Avalon 9.0 Pestilence, part 6 of 6

That evening, Babara and Malore did not come down to supper.  Prudenza wondered if they had taken ill, but Francesa assured her they were fine.  “Babara is very old.  No telling how old.  And the young one is her only support.  I will take some food upstairs.  They will not go without.”

“Fine,” Prudenza said, but paused when Francesa stiffened.

“Yes.  Yes,” Francesa said, seemingly to the air.  “I will send Divitia up right away.”  Francesa smiled for Prudenza and stepped to the door to call Divitia.  She and Sancta were playing in the snow with the dogs.  She got ready to say something, but Sancta came to the door first.  On seeing Prudenza, Sancta turned to her.

“Mother.  Divitia does not feel well.”

Divitia came in holding her tummy.  Francesa did not blink.  “Divitia.  You must take this upstairs immediately.”

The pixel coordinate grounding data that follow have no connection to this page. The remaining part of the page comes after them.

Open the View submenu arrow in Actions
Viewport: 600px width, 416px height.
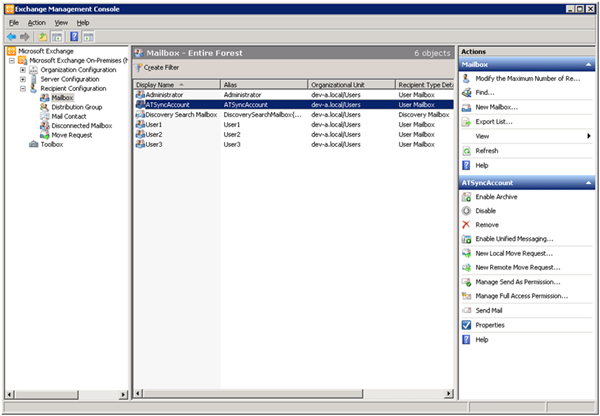[588, 135]

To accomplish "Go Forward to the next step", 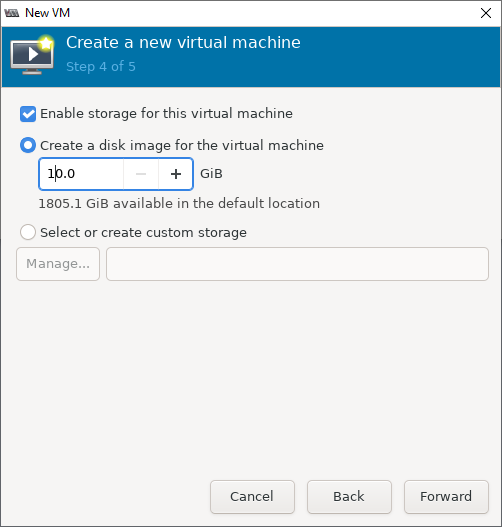I will (446, 497).

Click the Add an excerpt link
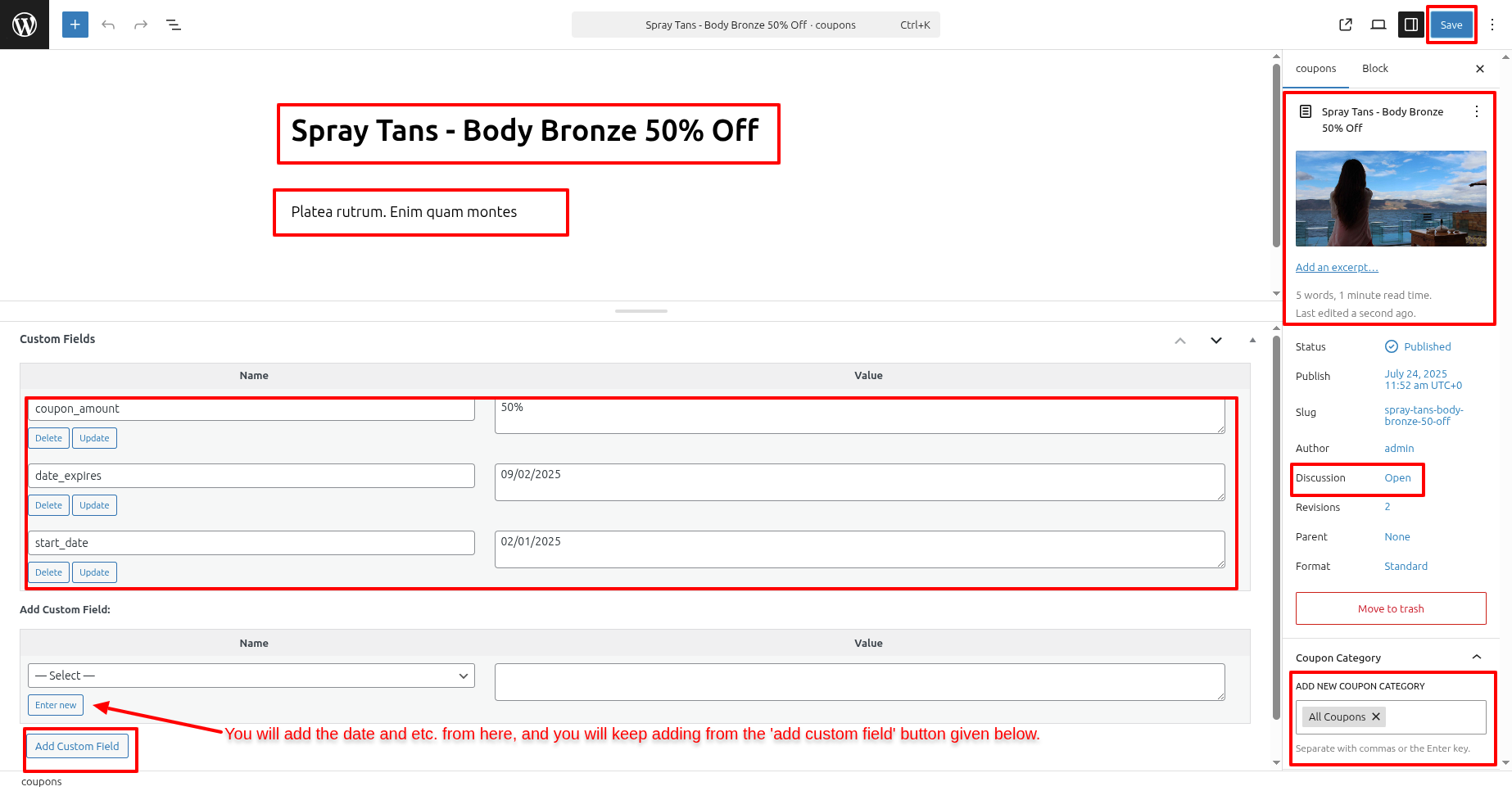[1337, 268]
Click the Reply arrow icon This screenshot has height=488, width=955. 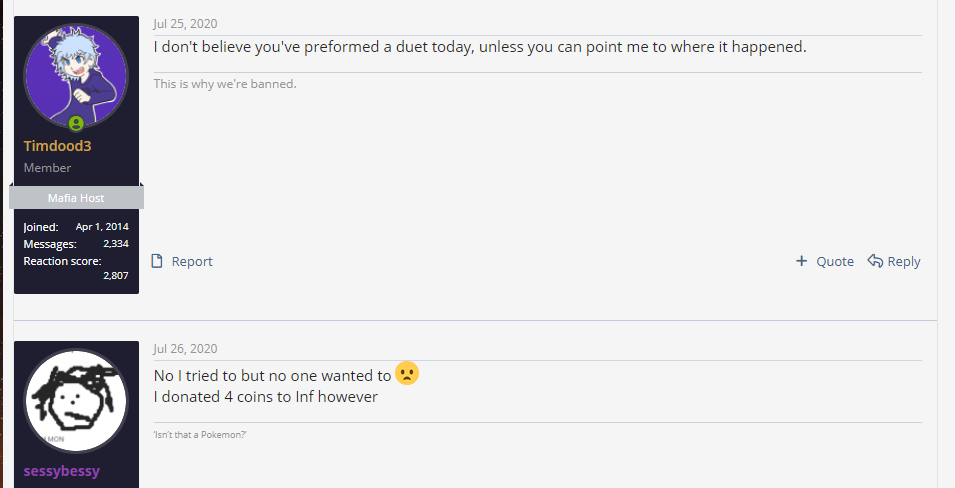coord(875,261)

“Now wait,” Prudenza interrupted.  “She is not well.”  She reached for the girl but someone in her head said, Wait!  Prudenza did not fight it.  She traded places with the Nameless god, one of her lives that she spoke with earlier.  That is, Prudenza went to some safe place utterly beyond this world, and Nameless came through time from the deep past to stand in her place.  He came dressed in the ancient armor of the Kairos with the sword Wyrd at his back and the long blade Defender across the small of his back.  Yet, he kept up a glamour of Prudenza, so no one was the wiser.  He looked and sounded like Prudenza.  It was a simple thing for a god to do.  He learned how from his Mother Frya, the Asgardian goddess of love, war, and magic.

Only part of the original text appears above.